Intellettuale profetico
Laconico, spiega chiaramente le ragioni e i modi con cui negli
ultimi 10 anni le politiche economiche in Italia abbiano di fatto
favorito la rendita; non crede nell'euro ("
un sogno napoleonico")
e dopo essere stato consigliere del governatore della banca d'Italia
Fazio diviene consigliere di un altro intellettuale -- profondo ed
ansioso -- qual è Giulio Tremonti.
Ne diviene
consigliere economico
durante la lunga gestione di quest'ultimo delle finanze pubbliche
italiane nel II e III Governo Berlusconi. E poi, nel IV Governo
Berlusconi di fatto guidato dal professore di Sondrio.
Nel 2007 scrive la prefazione al libro di Caprotti
Falce e Carrello sui privilegi delle cooperative nella grande distribuzione: "..
questo
di Caprotti non è un libro di vile polemica politica, di quelle che
ogni sera ci tocca di digerire solo aprendo la Tv... È piuttosto uno
splendido trattato di economia, il cui criterio di verità è il bilancio
di una vita.
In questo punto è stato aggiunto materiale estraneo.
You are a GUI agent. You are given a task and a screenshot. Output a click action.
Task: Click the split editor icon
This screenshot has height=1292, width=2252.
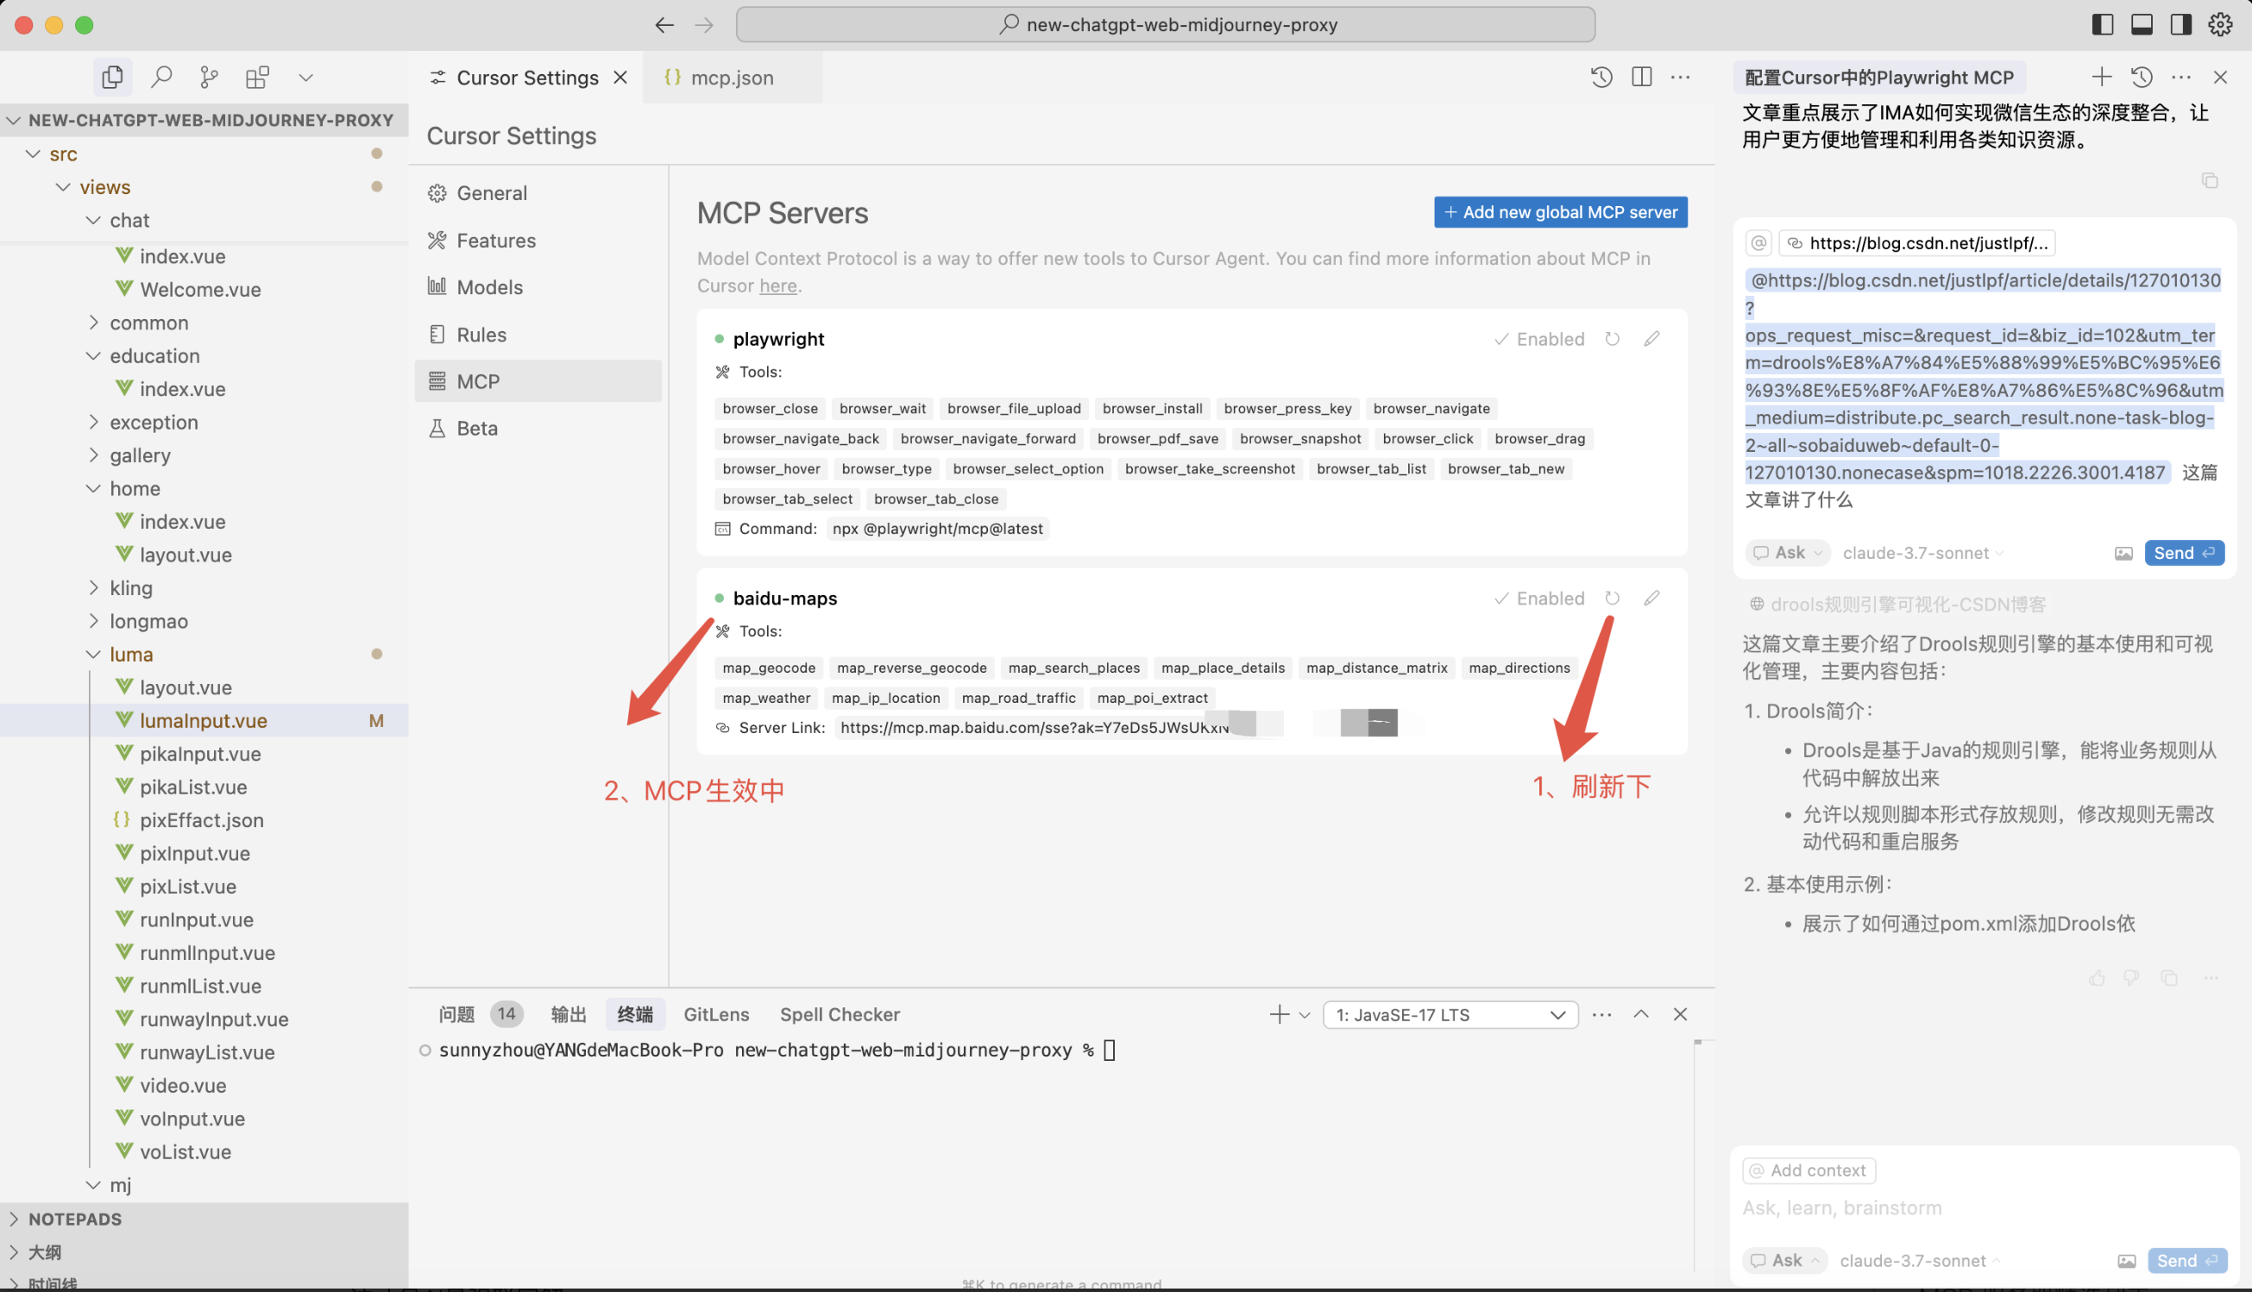(1641, 77)
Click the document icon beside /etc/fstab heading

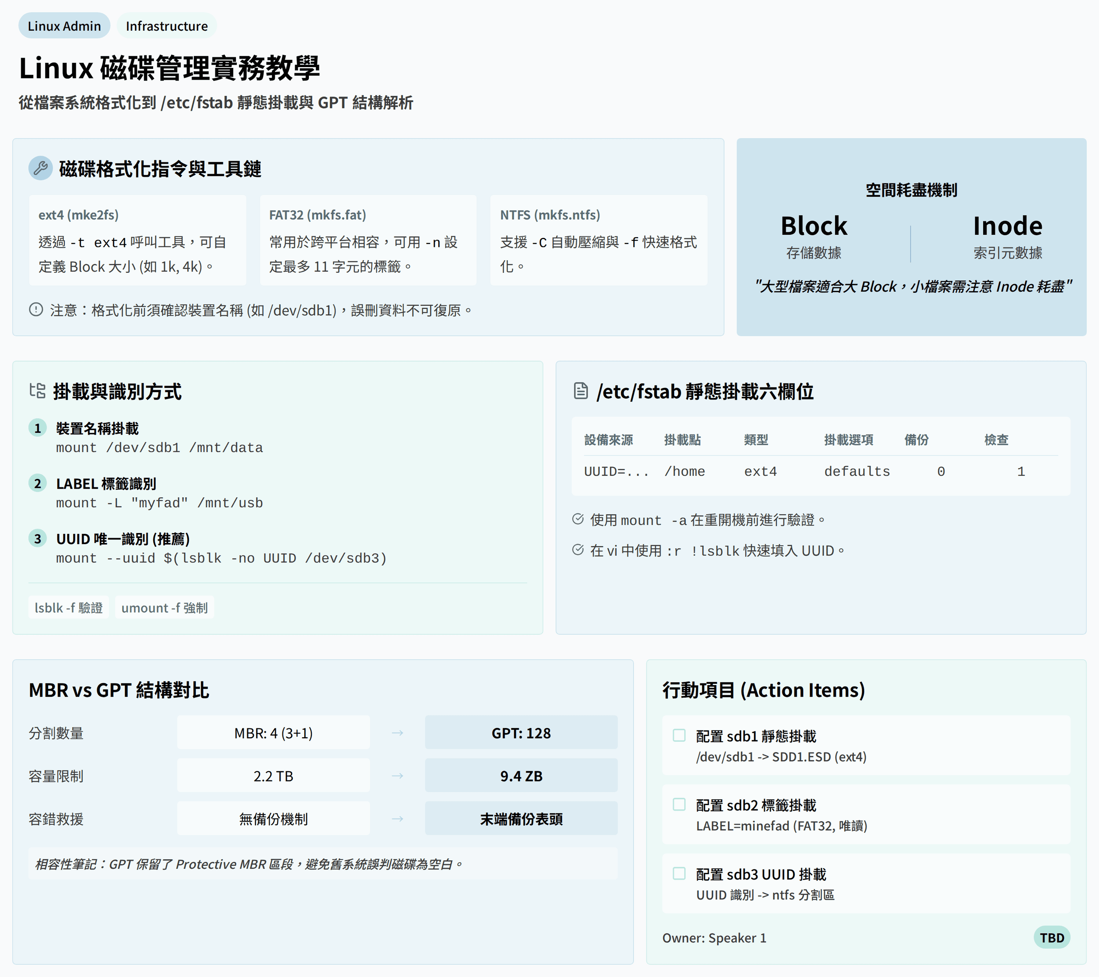click(581, 391)
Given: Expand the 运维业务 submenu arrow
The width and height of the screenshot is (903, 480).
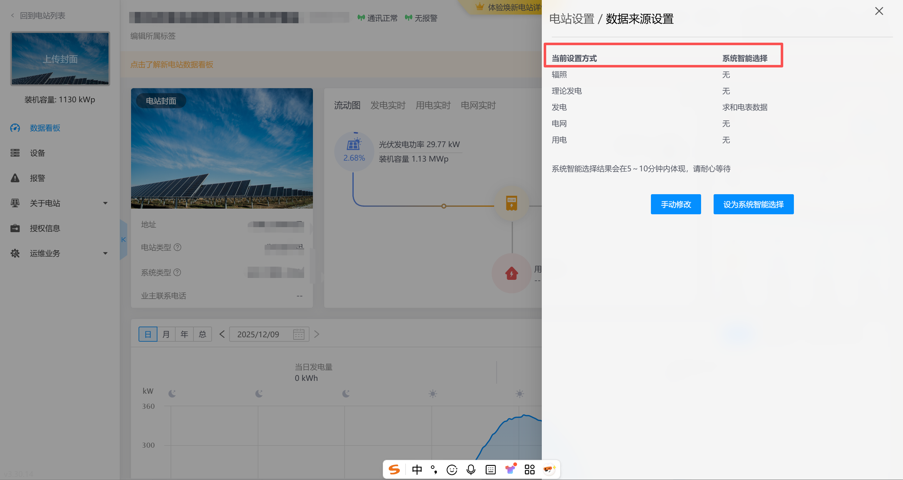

Chi lo leggerà, se onesto, se ne sentirà contagiato e
infine persuaso".
E' fra i pochi a comprendere origini e portata della crisi finanziaria odierna, indotta da "
quella perversione finita male che è la finanza americana".
E la spiega ai lettori non senza sottolineare la vacuità della scuola liberista italiana riunita alla Bocconi:
"Non
meno fuori misura è stato peraltro l’economista Francesco Giavazzi che
in Tv, sdegnato, coi capelli elettrici, s’è lamentato: che il governo
non stia usando il superbo sapere degli economisti.
"Come se in questo cupo mestiere
fossero da comprendersi solo se stesso e gli amici suoi, per cui il
liberismo sarebbe di sinistra.
"Pure lui sdegnato poi da un’altra
tragicomica scoperta: che Tremonti voglia rispettare i conti
prestabiliti, non si contraddica, e dissenta da quella perversione
finita male che è stato il prevalere della finanza americana.
"La qual cosa pure lei ci conferma in
una certezza: alla vanità ferita di economisti in desiderio di dare
consigli, ma mai al di sopra delle parti, come ai titoli tragici, è
meglio non badare".
Risolta la prolungata crisi economica e sociale che dura dall'iinizio
degli anni '90 con la cosiddetta "seconda Repubblica", l'Italia
supererà infine le
scorie dei pensieri totalitari che ne hanno avvelenato la storia per tutto il XX secolo.
Allora,
ritroverà in Geminello Alvi un
intellettuale profetico il cui pensiero guiderà l'azione di molti; soprattutto dei non economisti e dei non letterati.